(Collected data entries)
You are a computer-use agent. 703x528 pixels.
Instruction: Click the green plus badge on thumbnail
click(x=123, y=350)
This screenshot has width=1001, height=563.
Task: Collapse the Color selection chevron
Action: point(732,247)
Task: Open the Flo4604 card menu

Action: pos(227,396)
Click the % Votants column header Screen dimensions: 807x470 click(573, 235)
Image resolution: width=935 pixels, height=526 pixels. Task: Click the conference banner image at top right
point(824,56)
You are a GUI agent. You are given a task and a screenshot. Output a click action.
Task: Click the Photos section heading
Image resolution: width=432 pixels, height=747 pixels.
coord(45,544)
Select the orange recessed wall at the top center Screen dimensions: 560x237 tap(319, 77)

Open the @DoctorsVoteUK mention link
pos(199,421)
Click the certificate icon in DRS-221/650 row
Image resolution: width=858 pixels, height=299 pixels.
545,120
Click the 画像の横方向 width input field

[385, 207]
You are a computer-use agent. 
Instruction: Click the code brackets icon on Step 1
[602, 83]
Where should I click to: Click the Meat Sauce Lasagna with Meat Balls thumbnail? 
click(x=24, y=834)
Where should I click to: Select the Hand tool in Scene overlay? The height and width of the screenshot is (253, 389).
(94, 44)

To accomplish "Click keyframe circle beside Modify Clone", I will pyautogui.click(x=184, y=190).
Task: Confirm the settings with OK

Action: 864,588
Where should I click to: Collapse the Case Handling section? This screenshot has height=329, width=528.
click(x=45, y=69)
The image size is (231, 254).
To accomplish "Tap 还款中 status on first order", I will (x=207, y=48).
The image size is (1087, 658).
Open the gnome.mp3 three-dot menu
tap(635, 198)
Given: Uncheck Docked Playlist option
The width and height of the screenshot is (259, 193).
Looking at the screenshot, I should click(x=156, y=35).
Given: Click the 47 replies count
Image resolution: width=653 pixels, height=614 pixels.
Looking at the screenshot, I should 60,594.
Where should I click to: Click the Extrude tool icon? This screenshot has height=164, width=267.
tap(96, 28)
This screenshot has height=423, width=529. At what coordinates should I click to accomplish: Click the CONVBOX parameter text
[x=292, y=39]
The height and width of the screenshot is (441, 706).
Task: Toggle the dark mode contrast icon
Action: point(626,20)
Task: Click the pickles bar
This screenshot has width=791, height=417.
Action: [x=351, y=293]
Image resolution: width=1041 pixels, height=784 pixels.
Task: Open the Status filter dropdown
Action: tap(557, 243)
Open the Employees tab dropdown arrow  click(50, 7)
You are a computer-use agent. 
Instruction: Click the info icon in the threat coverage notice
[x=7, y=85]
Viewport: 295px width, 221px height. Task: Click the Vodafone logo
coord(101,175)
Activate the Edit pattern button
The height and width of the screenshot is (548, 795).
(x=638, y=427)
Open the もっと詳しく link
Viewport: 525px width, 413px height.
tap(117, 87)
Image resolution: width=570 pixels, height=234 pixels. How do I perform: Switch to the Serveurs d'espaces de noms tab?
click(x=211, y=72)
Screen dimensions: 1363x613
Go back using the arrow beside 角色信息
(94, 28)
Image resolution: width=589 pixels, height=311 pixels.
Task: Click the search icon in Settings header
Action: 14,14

### TASK DIRECTIONS
Find and copy each line of the data where "dimensions" is present.

### TASK RESULT
Click the % Votants column header Screen dimensions: 807x470 click(573, 235)
Select the orange recessed wall at the top center Screen dimensions: 560x237 tap(319, 77)
Screen dimensions: 1363x613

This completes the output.